**** TEXT EXCERPT ****
Pdxfashionpioneer wrote:Hello Stu,
Where did you get the idea that this mother forced her son to wear a sparkly party dress to feminize him? I reread both the Texan article and the CNN piece. Neither mentioned a party dress. I’m also very sure that if such a thing had been done, the father’s attorneys would have brought it up, and if it was such an effort the judge would have ruled it child abuse. But the judge stipulated NEITHER parent had abused the child.
However, it was entered into the record that the American Pediatricians Association says that children have a stable idea if they are a girl or a boy by age 4 and this 4-year old child told the duly appointed therapists that she is a girl named Luna!
Why don’t you take the child’s word for it?
Hello Dan,
I used an awkward construction, but I meant what I said. I was asserting that no one takes the drastic step of changing sexes just because they weren’t allowed to wear skirts as a child. I don’t know where that notion originated, but it doesn’t work that way.
I know that’s pretty blunt of me, but again, I’ve met and talked with enough transsexuals I feel I can say that with confidence. Have you met any or read about any who meet your model?
****
**WHAT THE EXERCISE ASKS**: In the forum exchange, which two articles does the first writer say were reread?
**** INFORMATION ****
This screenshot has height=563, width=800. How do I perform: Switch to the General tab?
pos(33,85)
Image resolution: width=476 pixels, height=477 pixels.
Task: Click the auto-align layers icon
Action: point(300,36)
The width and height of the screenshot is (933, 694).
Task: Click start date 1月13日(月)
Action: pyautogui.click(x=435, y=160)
****
**EXERCISE OUTPUT**: The Texan article and the CNN piece.